Would you pull out every line of the material that contains the string "computer"?
↓↓↓
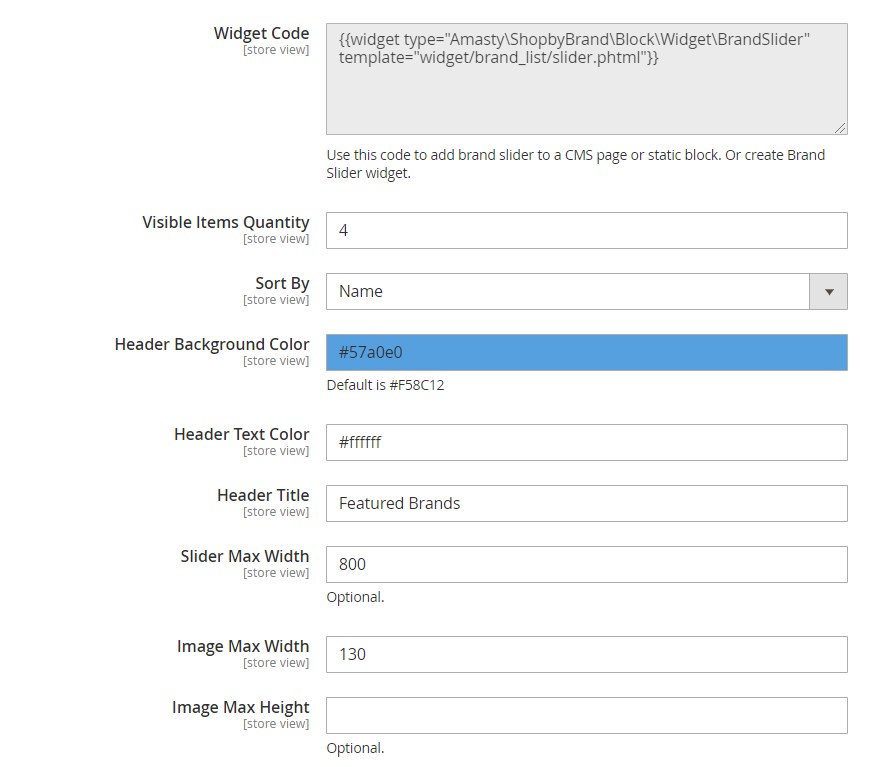892x767 pixels.
Task: Click the Header Background Color label
Action: [x=212, y=344]
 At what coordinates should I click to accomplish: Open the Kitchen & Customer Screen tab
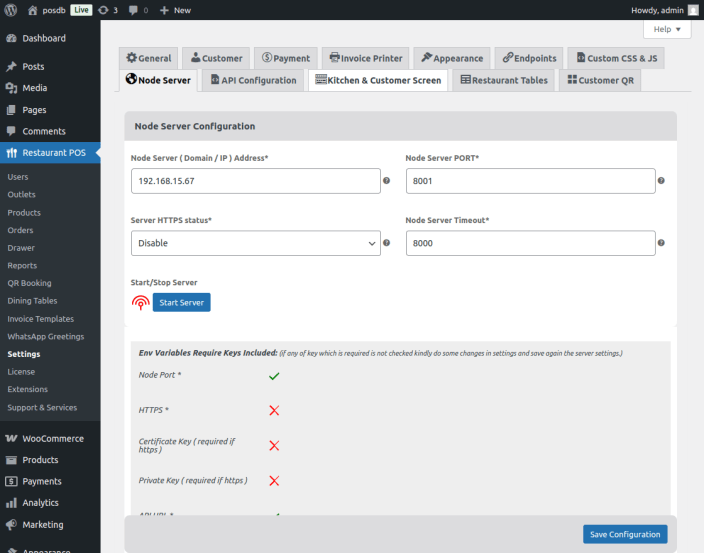point(378,80)
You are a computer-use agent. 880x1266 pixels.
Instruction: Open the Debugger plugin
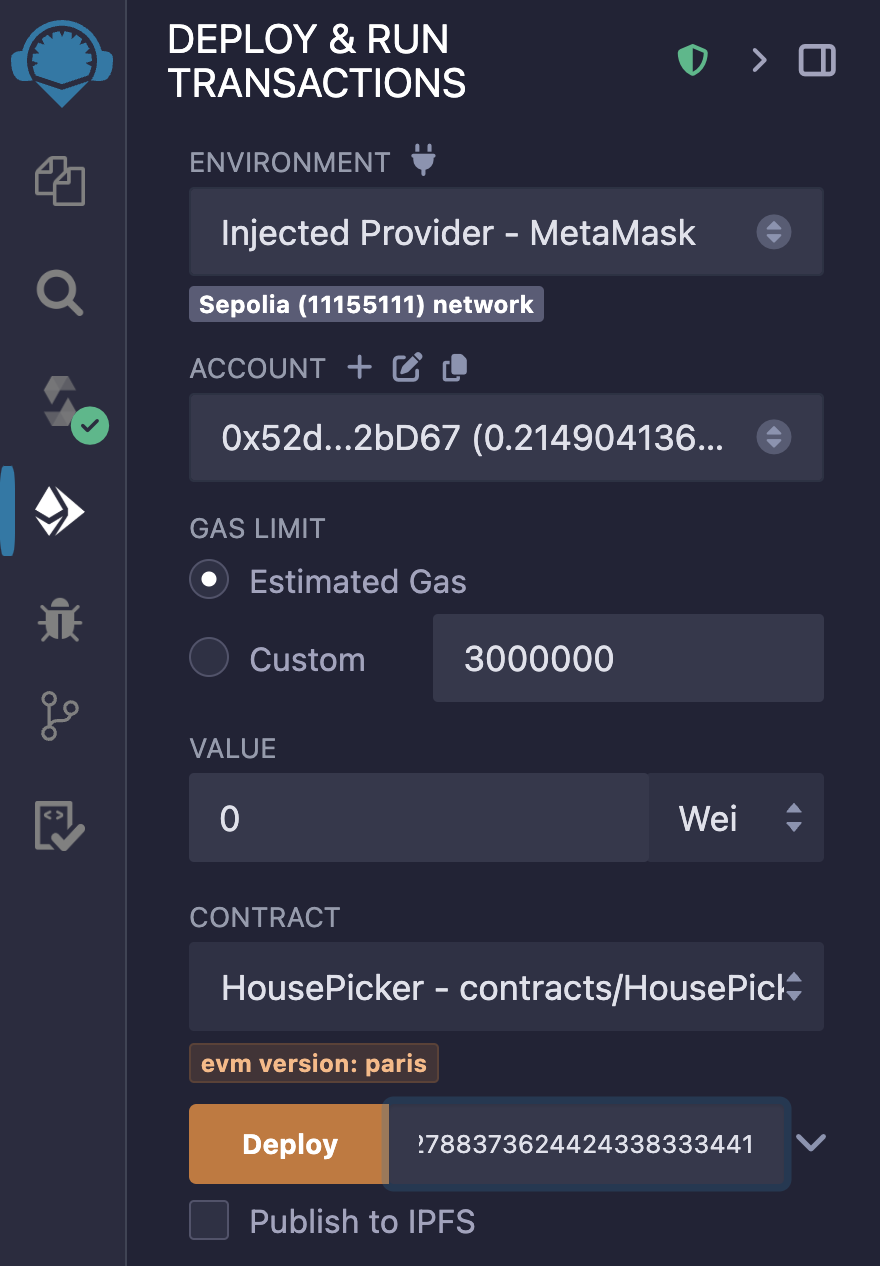(x=61, y=620)
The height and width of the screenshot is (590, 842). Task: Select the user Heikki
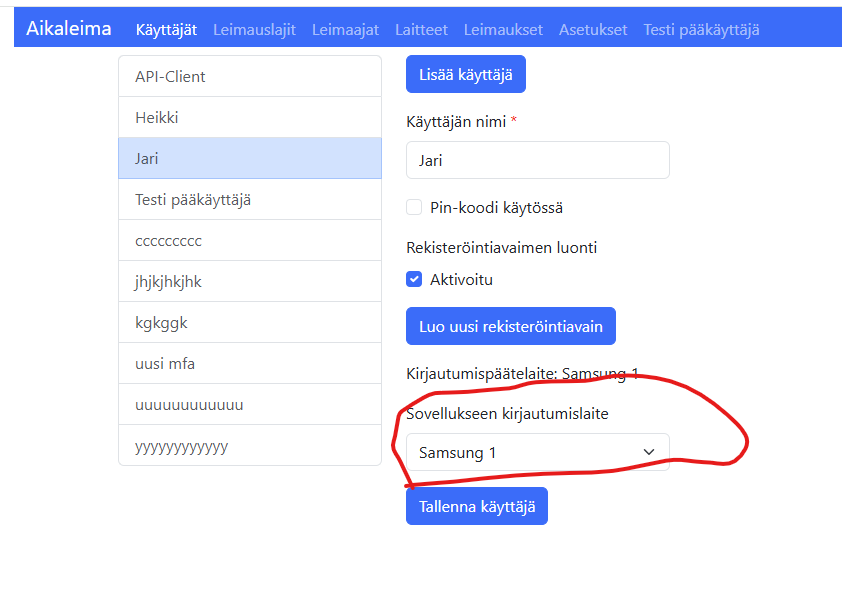coord(250,117)
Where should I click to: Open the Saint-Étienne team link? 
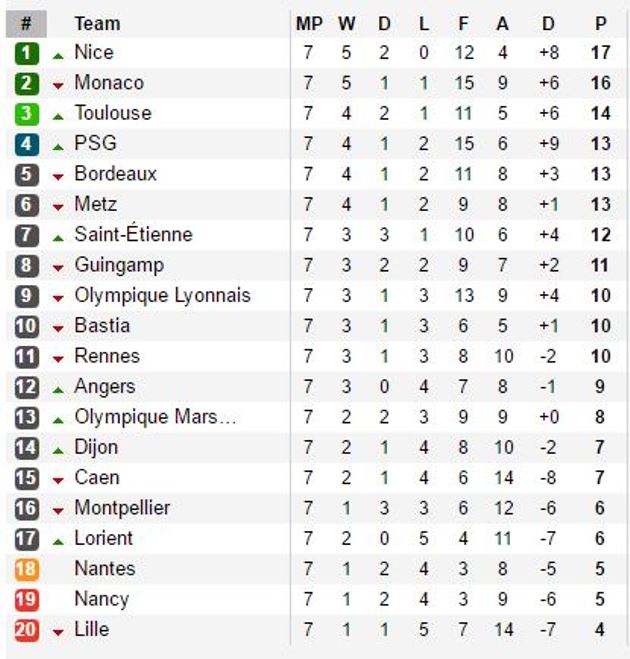click(134, 233)
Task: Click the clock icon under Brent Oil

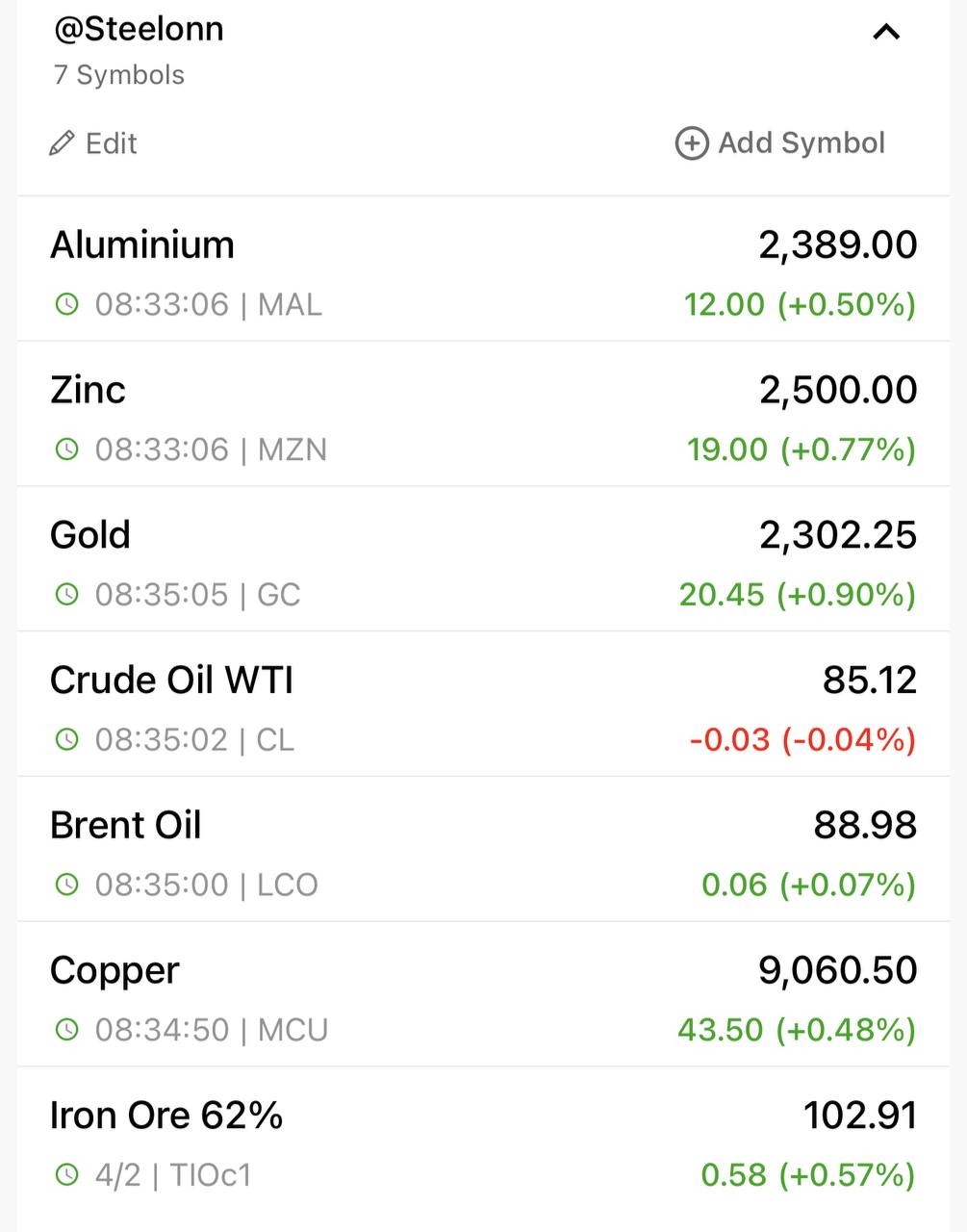Action: pos(66,885)
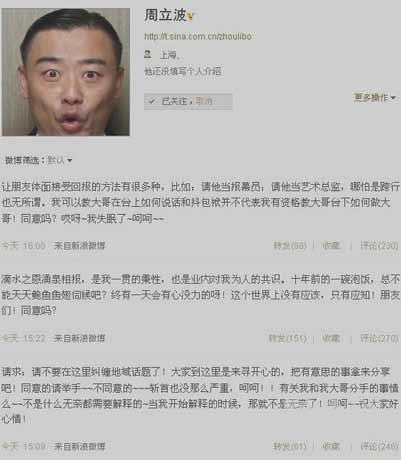This screenshot has width=401, height=460.
Task: Click 转发(88) on the first post
Action: (289, 246)

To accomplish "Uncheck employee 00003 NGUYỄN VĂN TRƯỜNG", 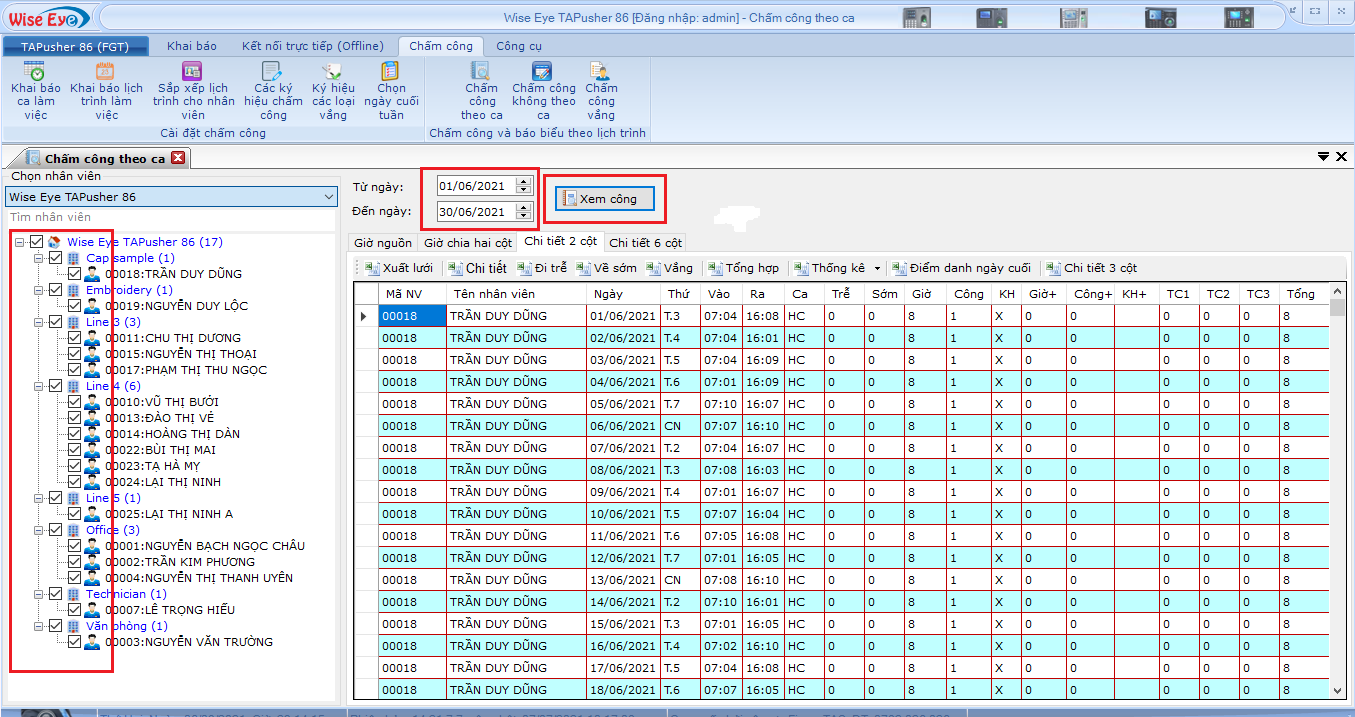I will click(x=74, y=642).
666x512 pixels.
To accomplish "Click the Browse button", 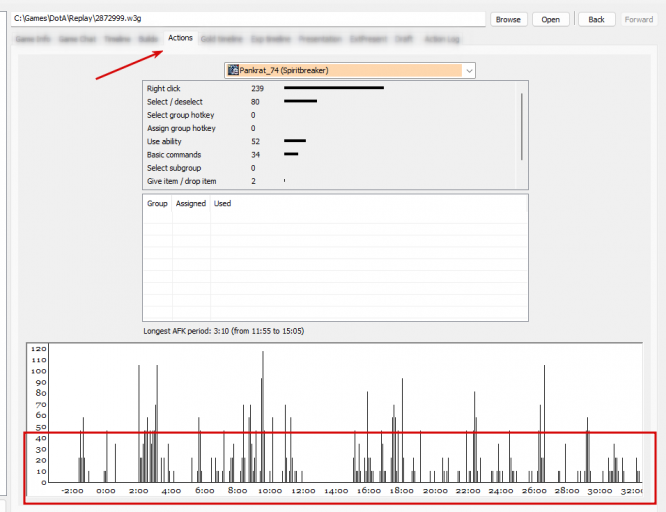I will pos(508,20).
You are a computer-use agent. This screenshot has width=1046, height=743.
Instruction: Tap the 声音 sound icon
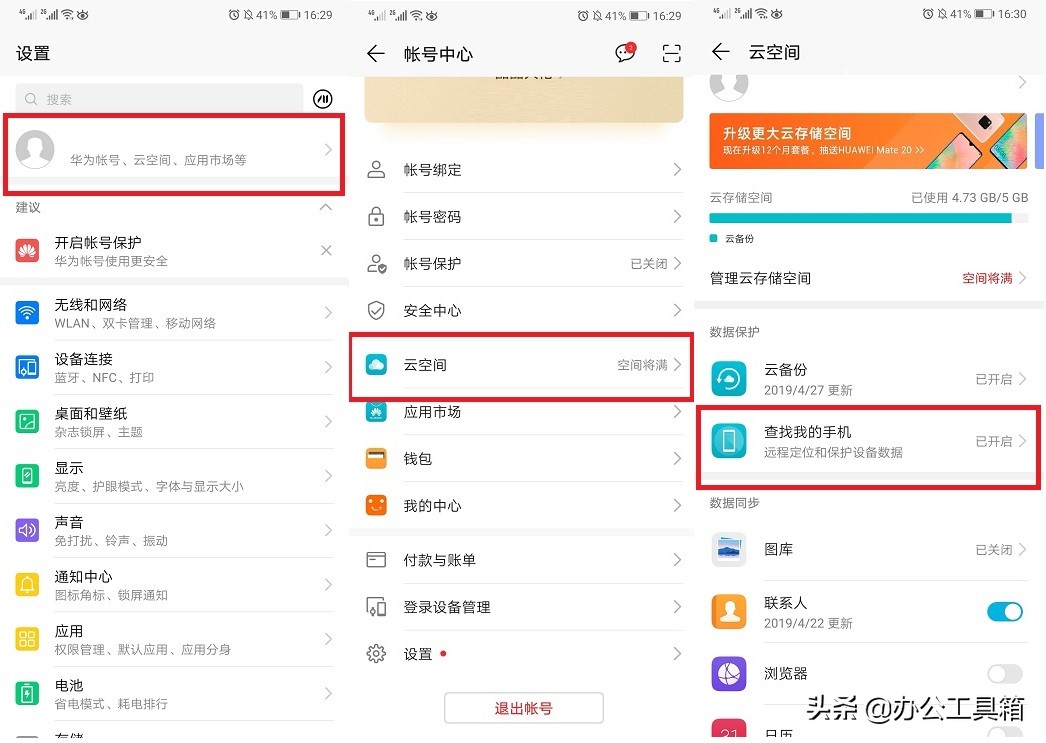(26, 530)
↑↑↑
▸ The answer
You are a computer-use agent. 880x1266 pixels.
You are a computer-use agent. This screenshot has width=1046, height=743.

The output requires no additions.